E’ il più grande esponente della canzone folk e popolare d’Italia. Oltre 50 anni di carriera non hanno scalfito la sua verve scenica. E’ un cantastorie ipnotico, un mattatore del palcoscenico, attuale come non mai. Stiamo parlando di Otello Profazio che sarà a L’Asino che Vola di Roma l’11 maggio. Con lui, ospiti della serata, anche i Marcondiro che Profazio ha incontrato lo scorso anno sul palco de Il Tenco Ascolta di Cosenza, organizzato dal Club Tenco.

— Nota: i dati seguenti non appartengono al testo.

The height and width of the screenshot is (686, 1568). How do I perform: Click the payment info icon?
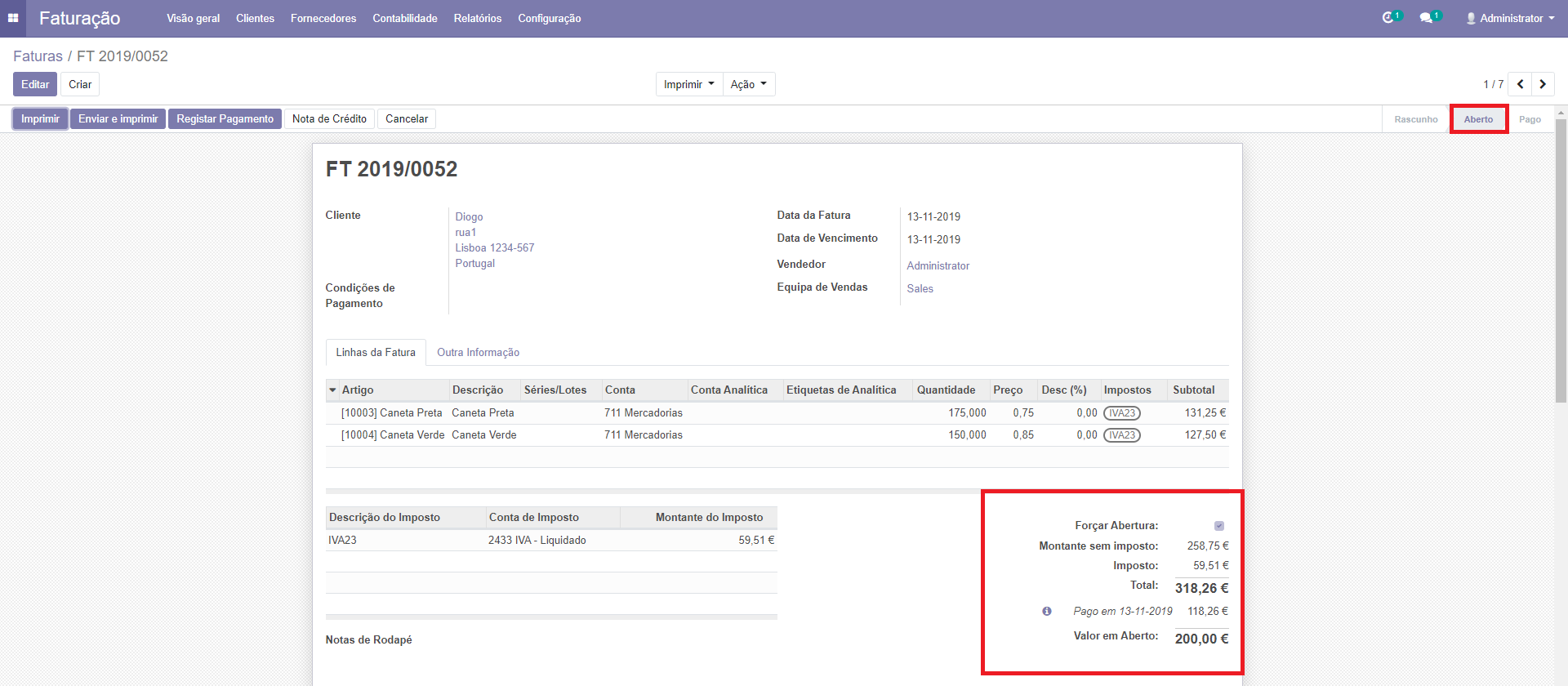pos(1047,611)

Ed è stato proprio il Club Tenco, la più grande istituzione italiana in materia di canzone d’autore, a conferire ad Otello Profazio il Premio Tenco 2016, riconoscimento alla carriera, definendolo “non solo ricercatore della tradizione orale ma cantautore a tutti gli effetti”. “Profazio – recitava la motivazione del Premio – è attento ai miti arcaici come alle vicende contemporanee, secondo il sentire del popolo meridionale, ma insofferente alla retorica, all’autocommiserazione e al vittimismo”. Per essersi distinto nell’ambito della musica, Profazio ha anche ricevuto, poche settimane fa, il premio Internazionale Medaglia d’Oro Maison des Artistes.

Ironico, amaro, divertente, profondo, si definisce la “la voce intima del Sud”. Il suo primo disco è datato 1963, Nel 1974 è disco d’oro per aver venduto oltre un milione di copie dell’album “Qua si campa d’aria” ed è a tutt’oggi l’unico cantante folk a raggiungere questo traguardo. Un altro dei suoi grandi successi è il brano “Amuri amuri”, di cui è autore, colonna sonora del film “L’amante di Gramigna” di Carlo Lizzani (1969).